Though I wouldn't have admitted it, what I'd mostly known previously was what everyone did: his height. The tall boy, our town giant. I knew that height well, of course: Astoria had given me the details. When he was a baby, strangers thought he was
retarded because he was so slow for his size. The hems on everything he wore were deep as most people's pockets, so they could be let out, and his pockets were twice as deep as his hems.

I'd been captivated by his height, and the heroic way he seemed to bear it. Now I learned he was interesting in many unconnected ways. I could write an encyclopedia on his enthusiasms and how they accumulated, complete with dates and cross-references.

“What's your hobby this week?” I'd ask.

“I'm thinking model building,” he'd say. “But not from kits. I want to start from scratch, so I need books on battleships.” Or, “Gardening.” Or, “I want to make my own root beer. Are there recipes for things like that?”

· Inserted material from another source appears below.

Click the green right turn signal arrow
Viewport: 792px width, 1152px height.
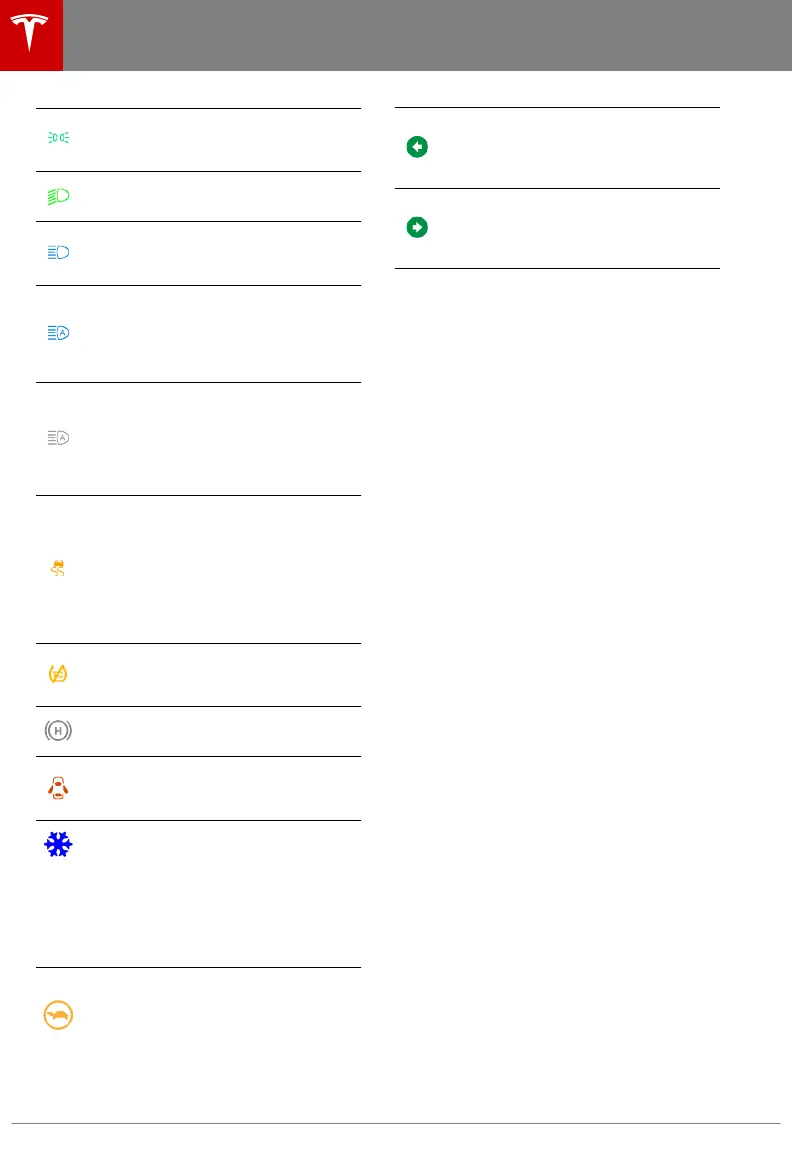(417, 228)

He was fond of the sorts of books that I'd loved as a child, huge omnibuses of humor, pranks, or science experiments. A serious kid most of the time, he allowed himself to get silly at strange moments.

He came in one day wearing a plastic nose, ordered from the back of a magazine, underscored by the falsest moustache I'd ever seen. (All his life, he loved what you could get through the mail. Eventually he had dozens of degrees from correspondence schools and was a mail-order minister several times over.) The nose was beaky and sharp and coming loose at the edges. I said, “You look like the canary who swallowed the cat,” and he laughed his moustache right off. Every now and then he'd approach the desk with a glass of water filled from the bubbler in the hall, and would ask me, in a reasonable tone of voice, to put my hands out or turn my back for a second. I explained to him that I wasn't born yesterday. Astoria, however, was a perfect pigeon, and I more than once had to rescue her: she'd set her hands, palms down, on the circulation desk, and James had balanced a glass filled with water on each, then whistled his way to the back of the library. James introduced me to my first joy buzzer, and Astoria to her first whoopie cushion. I knew better than to accept candy from him: I knew it would be rubber, or bitter, or explosive.